Anyway, at the time I likened it to trying to teach someone how to run with the idea of "perfect form". If all you cared about was perfect form it's hard to imagine that you'd ever fall in love with the feeling of movement and actually doing the thing. Running has always meant a lot to me and it's partially because it's a thing I did on my own that I explored and grew with.
All that to say that it's funny to me now that I'm currently taking video of myself and doing jumps and bounds and drills in a parking lot and lifting and not actually doing much running at all to try to improve my form and learn how to sprint "properly". Or to get faster. Is a better way to say it.
But I'd argue that's the right order to do it in. Maybe not for absolute performance but at least for my enjoyment of it. For it to feel meaningful to me. I've gone out and done adventures and had the highs and the lows and run miles year round and at all hours of the day and night and gone on that physical and spiritual journey and now I want to step back and really focus on all the minutiae of it. To learn how to position my hips and knees and ankles to be springy and powerful. That stuff is boring, or at least a different kind of boring, and I'm ready to be boring.

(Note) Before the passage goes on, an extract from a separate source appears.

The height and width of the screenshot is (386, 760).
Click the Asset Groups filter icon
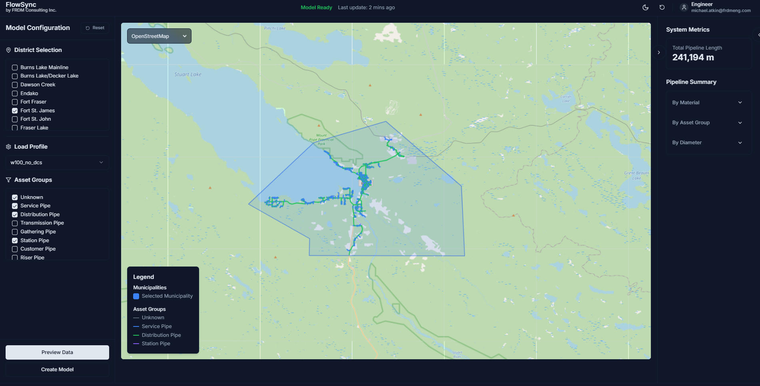[8, 180]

My opinion about teaching English hasn't changed at all though. Grammar is stupid. Pedantic.
2 comments:
Ahhh, I totally agree with that english/grammar bit! As a not-english-major, I find it funny that I will often realize I've forgotten half of the grammar vocab that a middleschooler is expected to know yet I know I talk WELL. See? I did it there. Intentionally. I got my 'less' vs my 'fewer' and my 'effect' vs 'affect's all down PAT. Ask me do identify a participle and I'm lost.
Hell, put a gun to my head and tell me to identify an adverb and I think I'll start sweating. All that stuff can kinda make sense for someone to be able to learn and differentiate aspects of english when still learning to speak the language (small child or foreign speaker) but at a certain point you should just be considered free of the rigid shackles that bind us in grammar school and let loose to pester all the up-tight nuns and their posh accents with our fun street words what sound more good n stuff. Life's about livin! Speak dumb and getcher point across. Like why I gotta capitalize the e in 'english'? I'm an American. We dumped that tea in the HARBOR! AMERICAAAAAAAAA
But also I don't got no skills with editing my writing neither so go easy on me. If I ever became an author, I expect I'd just stream all of my content onto the paper and let the nerds that are paid to fix my words have at it. Not my job. I'm the ideas guy. You're the 'mmnneehh but akshually...' feller.